Hyperion /haɪˈpɪəriən/ noun.
From the Greek hyper íōn, “the one who goes above.”
In Greek mythology, Hyperion was the Titan of heavenly light and watchfulness, father of the sun, the moon, and the dawn. He stood for illumination: bringing light into places otherwise left in shadow, and for a steady, relentless movement forward.
It seemed the right concept to build a company around, and it very much represents our ethos. So much of AI today sits in shadow, with hype on one side and fear on the other, and very little clear light in between. We strive to bring that light. To watch carefully, see clearly, and keep striding forwards.
Most businesses are already using AI. What they are missing is not enthusiasm, or tools, or ambition. It is structure. And around that gap has grown an industry of noise, hype, and expert language that leaves the people who actually have to make decisions none the wiser. Founders and business leaders do not have time to parse a shifting international regulatory landscape. They want someone who can tell them, plainly, what matters and what to do about it.
That is what Hyperion is for. To be a voice of trust and reason in a field that has very little of either.
Before governance, I spent the better part of two decades in a different demanding field, doing work that turns out to be the same work underneath.
It was, on the surface, creative. Most of it was not. Most of it was sitting with people who knew something was wrong but could not diagnose what. People who could tell you precisely what they did not want and not at all what they did. The job was finding the real brief underneath the stated one. Balancing the competing agendas of people who all wanted different things and all believed they were right. Taking complex, messy, high-stakes material and shaping it into something clear, something that worked, something that held up in front of an audience who never asked to see it and judged it in seconds.
And it was treating every piece of work as its own thing.

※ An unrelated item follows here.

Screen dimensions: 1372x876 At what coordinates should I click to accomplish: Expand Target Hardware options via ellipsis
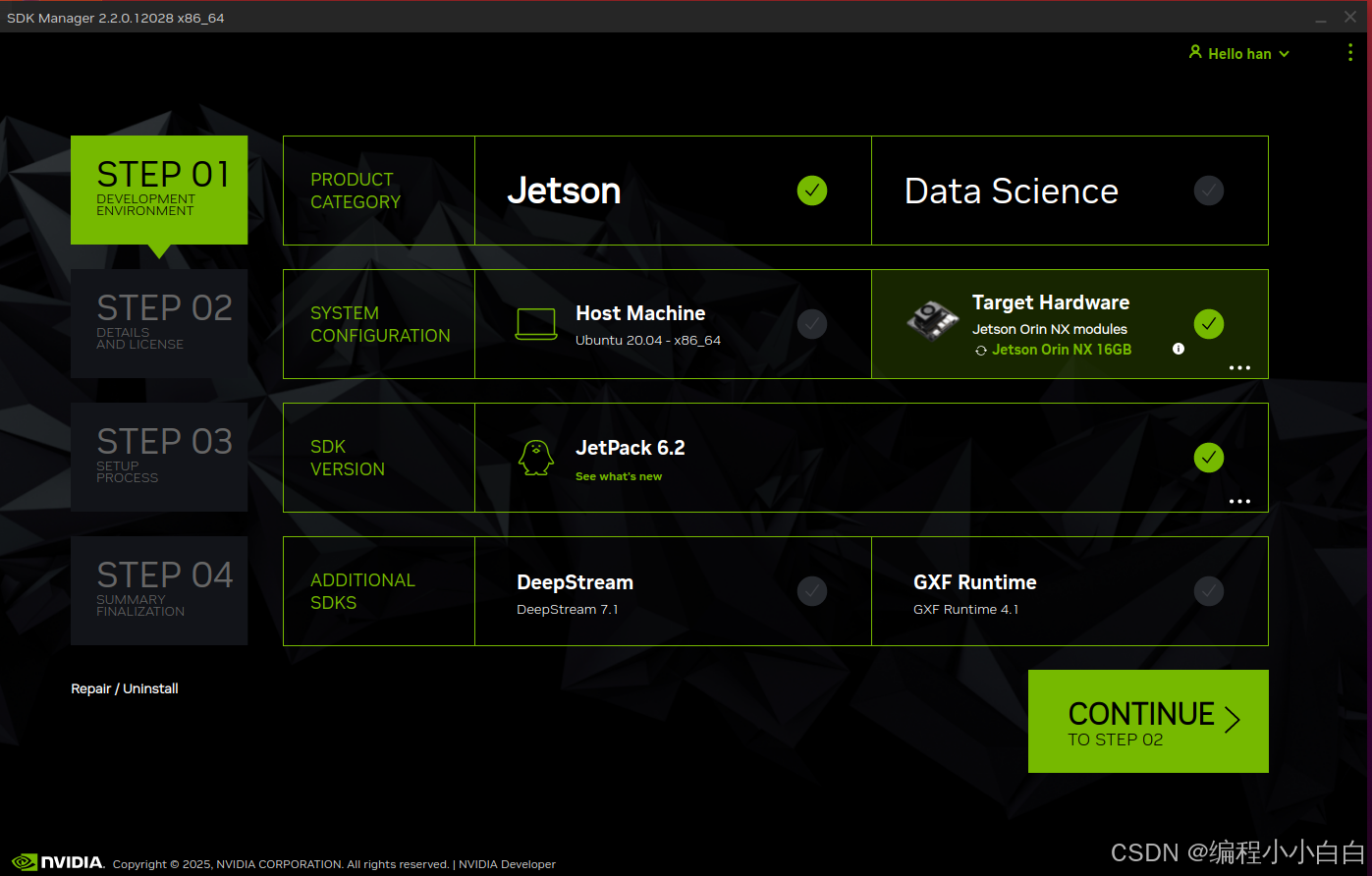click(x=1239, y=367)
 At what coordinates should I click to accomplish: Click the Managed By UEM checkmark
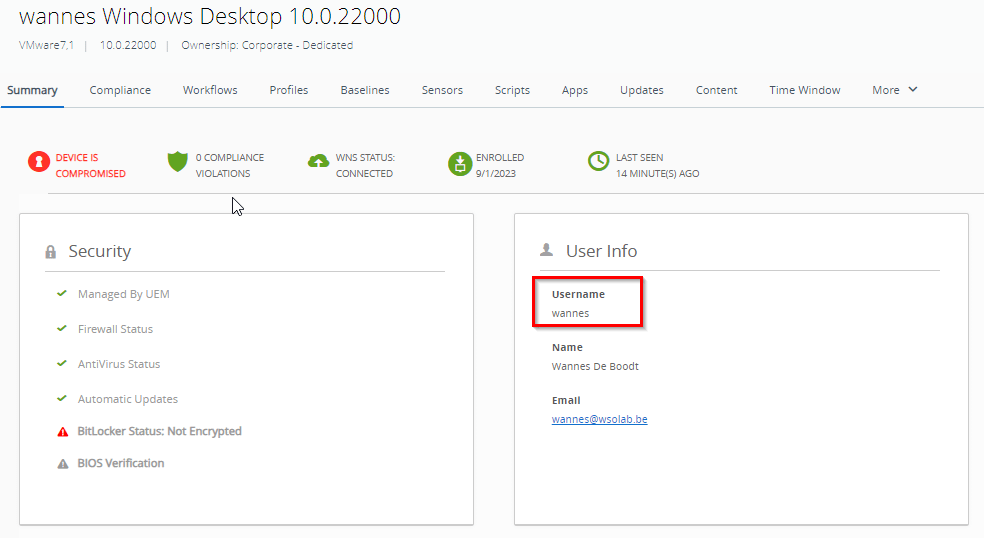62,294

The temptation in any field is to copy what worked elsewhere, to fit someone else’s success into a situation that does not match it. The discipline is to resist that. To let each piece of work be shaped by its own audience and its own constraints, rather than a template borrowed from somewhere else.
That is the foundation Hyperion is built on. Not just knowing the law. Knowing how to translate it.
Chris Knox, AIGP & CIPP/E
Founder
Two things:
Plain language.
Most governance advice comes from a legal background and is delivered in legal terms, which is fine if you are a lawyer and useless if you are not. Hyperion translates the complex, the technical, and the regulatory into terms a business leader can use. We talk to you on your level, about what you actually need, not what convention says you should want.
A conviction.
That governance done properly does not hold a business back. It moves it forward. Get the structures right, and right early, and they become a launching pad. While competitors are forced to stop and reassess every time the ground shifts, a business with proper governance keeps its momentum. The structure is what lets it keep saying yes.